### OBJECTIVE
Reproduce the lines below word for word, leaving out the pictures.

### EXERCISE DATA

* Start *

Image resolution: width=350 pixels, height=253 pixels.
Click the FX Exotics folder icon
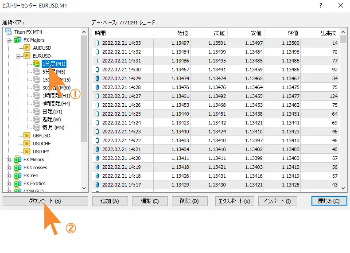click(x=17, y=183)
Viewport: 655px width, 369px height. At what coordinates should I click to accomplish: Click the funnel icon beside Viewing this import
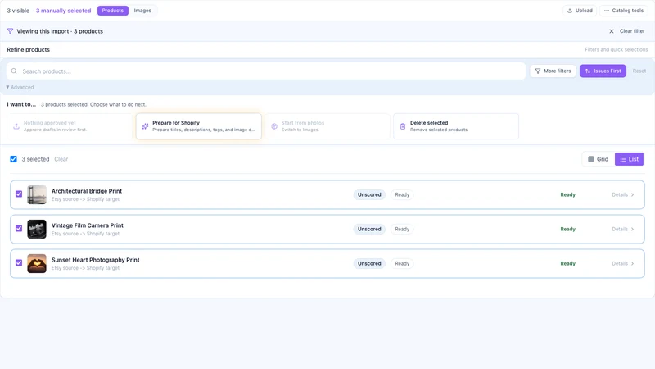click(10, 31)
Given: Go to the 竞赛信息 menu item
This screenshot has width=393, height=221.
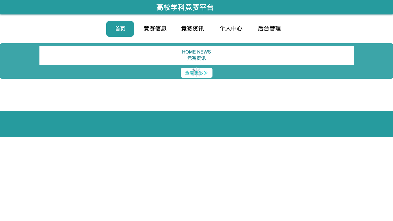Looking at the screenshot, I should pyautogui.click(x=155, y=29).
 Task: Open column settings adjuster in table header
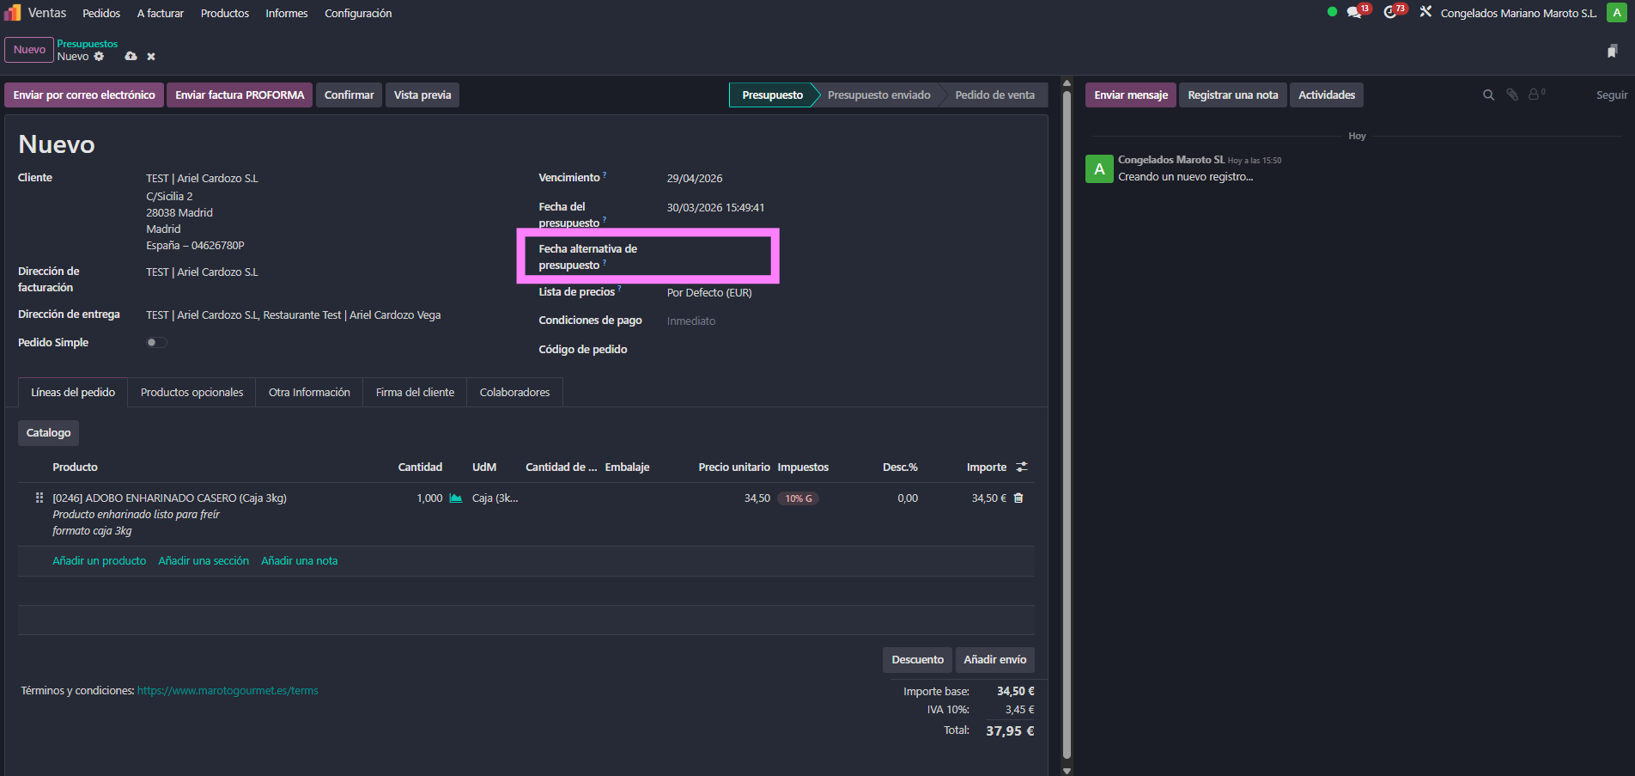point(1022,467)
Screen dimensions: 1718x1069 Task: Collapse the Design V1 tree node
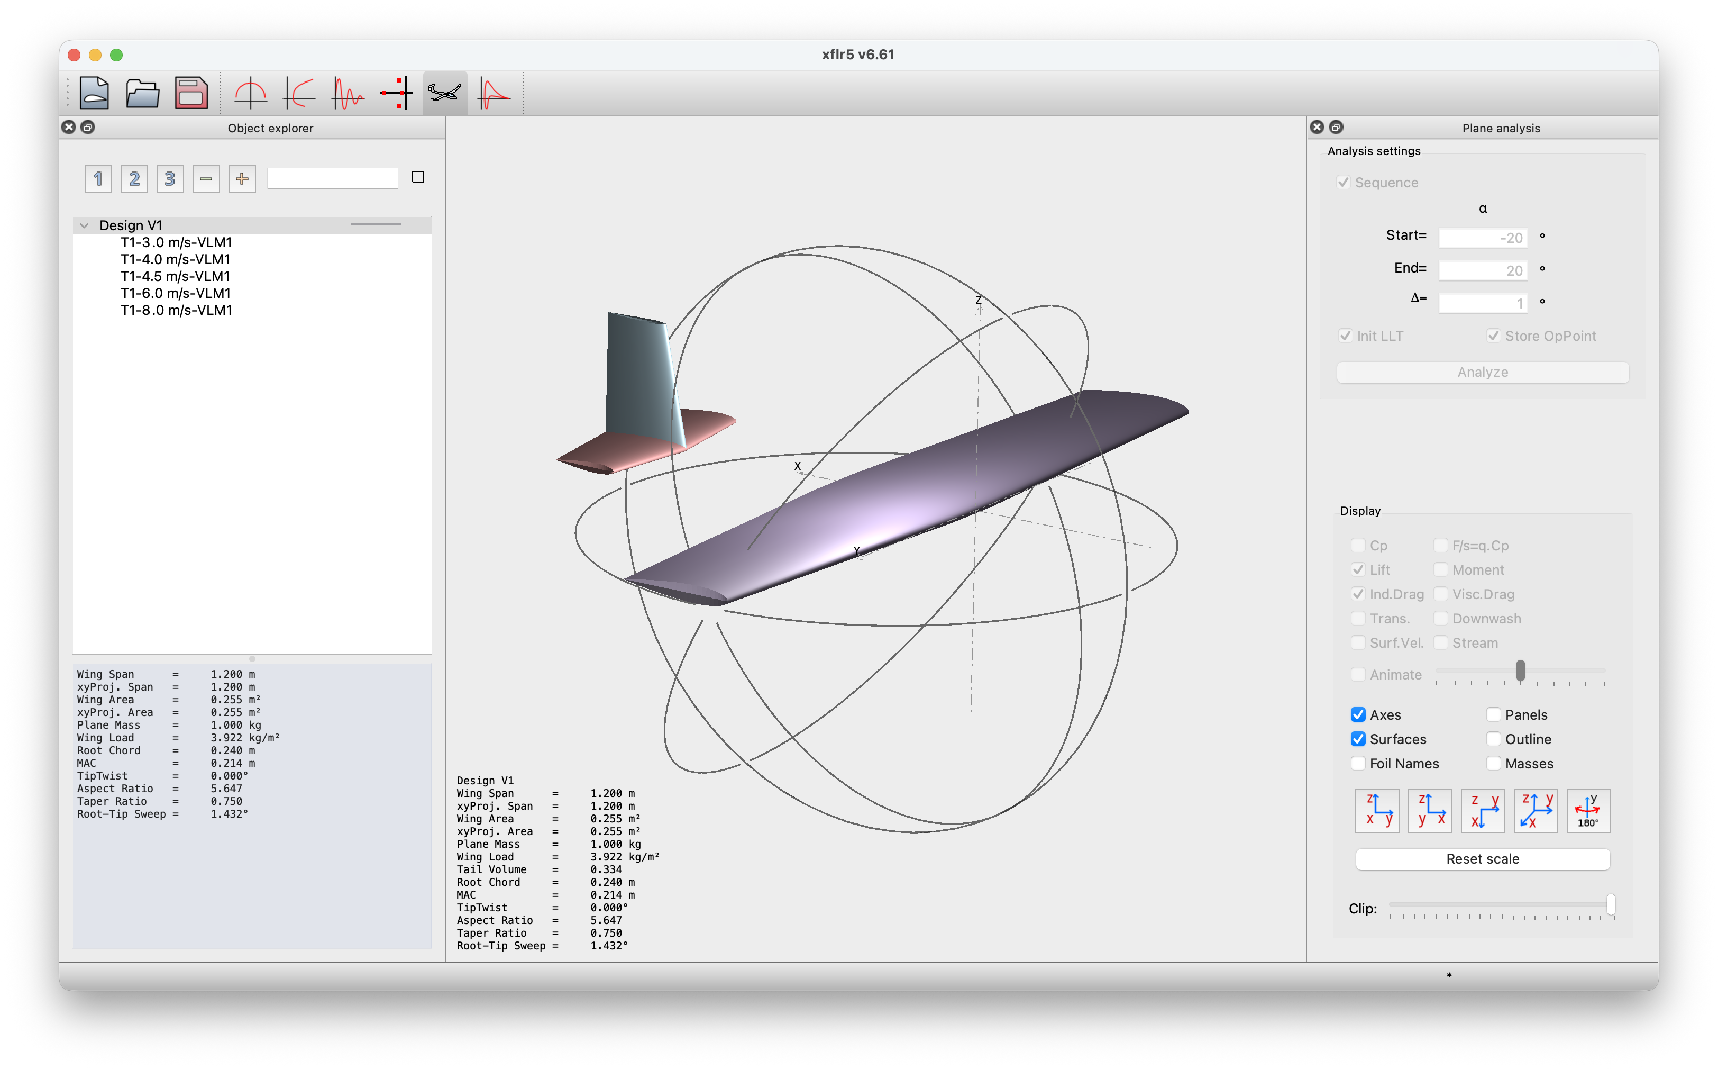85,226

* End *

### RESPONSE
Image resolution: width=350 pixels, height=253 pixels.
Click the FX Exotics folder icon
click(x=17, y=183)
Viewport: 655px width, 369px height. At what coordinates should I click to accomplish: Click the funnel icon beside Viewing this import
click(10, 31)
Given: Go to the 竞赛信息 menu item
This screenshot has width=393, height=221.
Looking at the screenshot, I should pyautogui.click(x=155, y=29).
 Task: Open column settings adjuster in table header
point(1022,467)
Screen dimensions: 1718x1069 Task: Collapse the Design V1 tree node
85,226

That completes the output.